### [Problem details]
Whenever a line in this data holds the word "gear", report that line in full.

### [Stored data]
++++++

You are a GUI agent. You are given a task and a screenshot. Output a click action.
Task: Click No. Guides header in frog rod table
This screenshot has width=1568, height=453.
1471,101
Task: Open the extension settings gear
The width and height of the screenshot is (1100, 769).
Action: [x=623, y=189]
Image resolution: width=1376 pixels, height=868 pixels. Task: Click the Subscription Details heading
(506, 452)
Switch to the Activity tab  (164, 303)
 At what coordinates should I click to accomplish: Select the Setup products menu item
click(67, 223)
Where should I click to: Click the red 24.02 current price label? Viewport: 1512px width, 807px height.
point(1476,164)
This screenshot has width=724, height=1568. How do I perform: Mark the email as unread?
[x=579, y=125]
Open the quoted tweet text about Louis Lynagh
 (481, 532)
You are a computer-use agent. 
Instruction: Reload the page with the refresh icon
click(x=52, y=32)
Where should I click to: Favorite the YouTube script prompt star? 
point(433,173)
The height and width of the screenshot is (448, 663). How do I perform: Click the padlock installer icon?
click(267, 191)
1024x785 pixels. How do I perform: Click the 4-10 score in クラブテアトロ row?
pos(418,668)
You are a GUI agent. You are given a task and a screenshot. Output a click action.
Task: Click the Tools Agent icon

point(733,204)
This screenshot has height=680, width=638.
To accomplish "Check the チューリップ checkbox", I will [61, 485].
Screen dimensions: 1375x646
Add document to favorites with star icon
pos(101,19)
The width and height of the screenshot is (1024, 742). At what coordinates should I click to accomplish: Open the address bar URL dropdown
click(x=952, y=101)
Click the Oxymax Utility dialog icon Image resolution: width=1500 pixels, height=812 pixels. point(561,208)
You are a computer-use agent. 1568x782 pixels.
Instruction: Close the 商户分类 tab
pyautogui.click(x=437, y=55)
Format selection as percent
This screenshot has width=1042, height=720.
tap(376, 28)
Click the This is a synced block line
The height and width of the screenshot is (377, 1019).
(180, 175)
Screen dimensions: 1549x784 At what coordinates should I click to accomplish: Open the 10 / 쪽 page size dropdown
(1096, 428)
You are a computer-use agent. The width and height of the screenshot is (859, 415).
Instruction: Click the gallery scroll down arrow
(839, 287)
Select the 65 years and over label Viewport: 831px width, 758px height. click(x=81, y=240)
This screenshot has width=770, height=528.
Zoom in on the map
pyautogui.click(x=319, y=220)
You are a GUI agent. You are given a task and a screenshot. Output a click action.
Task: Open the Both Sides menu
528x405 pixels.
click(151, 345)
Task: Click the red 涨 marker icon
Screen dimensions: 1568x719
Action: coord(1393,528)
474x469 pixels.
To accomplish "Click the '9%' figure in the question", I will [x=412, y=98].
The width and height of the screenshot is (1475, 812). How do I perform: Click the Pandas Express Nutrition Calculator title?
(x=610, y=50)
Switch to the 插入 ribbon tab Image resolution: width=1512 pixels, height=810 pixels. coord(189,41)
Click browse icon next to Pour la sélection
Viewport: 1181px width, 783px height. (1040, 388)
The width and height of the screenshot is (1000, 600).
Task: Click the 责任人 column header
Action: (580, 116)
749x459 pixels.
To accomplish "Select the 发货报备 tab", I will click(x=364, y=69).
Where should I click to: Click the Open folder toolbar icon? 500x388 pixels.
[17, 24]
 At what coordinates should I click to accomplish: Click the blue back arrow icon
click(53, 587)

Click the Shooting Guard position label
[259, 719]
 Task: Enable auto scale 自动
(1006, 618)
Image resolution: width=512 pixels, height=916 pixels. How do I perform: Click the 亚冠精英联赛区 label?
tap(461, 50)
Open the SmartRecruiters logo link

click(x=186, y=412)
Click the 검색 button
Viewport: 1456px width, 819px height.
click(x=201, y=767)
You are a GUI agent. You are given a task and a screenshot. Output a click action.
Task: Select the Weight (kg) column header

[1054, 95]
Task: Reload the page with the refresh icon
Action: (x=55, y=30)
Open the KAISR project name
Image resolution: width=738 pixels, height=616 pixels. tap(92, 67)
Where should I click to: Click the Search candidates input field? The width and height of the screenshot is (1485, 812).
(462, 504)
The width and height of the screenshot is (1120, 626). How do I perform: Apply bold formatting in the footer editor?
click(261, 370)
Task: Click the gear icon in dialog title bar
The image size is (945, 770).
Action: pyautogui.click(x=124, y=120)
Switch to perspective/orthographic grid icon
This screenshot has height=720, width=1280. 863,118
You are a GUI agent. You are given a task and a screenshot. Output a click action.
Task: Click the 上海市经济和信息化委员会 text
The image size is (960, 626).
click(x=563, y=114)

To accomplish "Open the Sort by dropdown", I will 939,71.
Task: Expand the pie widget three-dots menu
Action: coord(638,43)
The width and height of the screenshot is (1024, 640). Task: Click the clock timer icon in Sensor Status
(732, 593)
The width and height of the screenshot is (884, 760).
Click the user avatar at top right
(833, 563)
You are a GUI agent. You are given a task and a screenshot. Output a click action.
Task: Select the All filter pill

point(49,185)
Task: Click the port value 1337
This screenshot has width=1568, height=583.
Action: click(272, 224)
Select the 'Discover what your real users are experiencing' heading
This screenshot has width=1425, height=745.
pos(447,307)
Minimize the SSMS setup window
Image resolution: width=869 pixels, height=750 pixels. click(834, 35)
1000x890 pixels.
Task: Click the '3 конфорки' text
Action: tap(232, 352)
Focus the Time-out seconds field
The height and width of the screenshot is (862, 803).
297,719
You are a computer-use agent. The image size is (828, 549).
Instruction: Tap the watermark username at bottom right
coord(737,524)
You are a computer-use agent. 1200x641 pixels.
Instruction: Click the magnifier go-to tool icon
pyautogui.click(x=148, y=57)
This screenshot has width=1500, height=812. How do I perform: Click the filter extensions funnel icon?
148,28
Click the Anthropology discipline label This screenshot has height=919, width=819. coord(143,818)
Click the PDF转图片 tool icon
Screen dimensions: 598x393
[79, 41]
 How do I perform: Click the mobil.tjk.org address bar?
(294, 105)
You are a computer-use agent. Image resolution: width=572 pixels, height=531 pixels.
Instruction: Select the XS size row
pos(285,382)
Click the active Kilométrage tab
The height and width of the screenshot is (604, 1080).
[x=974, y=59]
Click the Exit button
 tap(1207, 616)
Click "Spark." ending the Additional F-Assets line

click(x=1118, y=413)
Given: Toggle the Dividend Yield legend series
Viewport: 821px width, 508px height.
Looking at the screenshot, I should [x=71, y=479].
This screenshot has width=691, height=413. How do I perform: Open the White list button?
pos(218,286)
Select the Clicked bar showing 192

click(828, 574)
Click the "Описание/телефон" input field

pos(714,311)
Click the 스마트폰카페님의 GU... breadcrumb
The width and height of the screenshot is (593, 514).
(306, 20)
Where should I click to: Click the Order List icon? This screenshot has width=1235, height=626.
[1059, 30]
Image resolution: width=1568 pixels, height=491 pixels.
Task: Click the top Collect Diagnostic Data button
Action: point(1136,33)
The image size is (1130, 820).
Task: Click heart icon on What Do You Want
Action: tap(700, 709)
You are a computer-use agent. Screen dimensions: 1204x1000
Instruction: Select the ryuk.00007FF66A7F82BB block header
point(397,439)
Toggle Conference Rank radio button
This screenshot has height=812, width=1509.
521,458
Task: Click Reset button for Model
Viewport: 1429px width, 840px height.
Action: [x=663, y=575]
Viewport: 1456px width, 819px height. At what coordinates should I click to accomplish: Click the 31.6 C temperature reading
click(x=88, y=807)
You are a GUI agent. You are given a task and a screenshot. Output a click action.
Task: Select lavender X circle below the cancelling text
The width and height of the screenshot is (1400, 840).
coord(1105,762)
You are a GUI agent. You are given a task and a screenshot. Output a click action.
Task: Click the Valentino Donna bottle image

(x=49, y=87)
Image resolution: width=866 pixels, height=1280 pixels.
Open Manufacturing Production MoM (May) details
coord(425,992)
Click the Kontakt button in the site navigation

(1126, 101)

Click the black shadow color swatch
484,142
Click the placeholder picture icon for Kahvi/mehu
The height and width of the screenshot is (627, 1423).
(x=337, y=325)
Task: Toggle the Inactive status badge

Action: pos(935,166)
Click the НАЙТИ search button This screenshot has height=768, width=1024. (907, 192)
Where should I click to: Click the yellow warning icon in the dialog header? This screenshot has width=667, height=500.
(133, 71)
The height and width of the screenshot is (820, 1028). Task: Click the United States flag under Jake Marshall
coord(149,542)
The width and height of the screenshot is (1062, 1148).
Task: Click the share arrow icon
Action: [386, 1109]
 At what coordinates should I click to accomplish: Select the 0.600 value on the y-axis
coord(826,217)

++++++

### [Exercise output]
Task: Open the extension settings gear
Task: Click the gear icon in dialog title bar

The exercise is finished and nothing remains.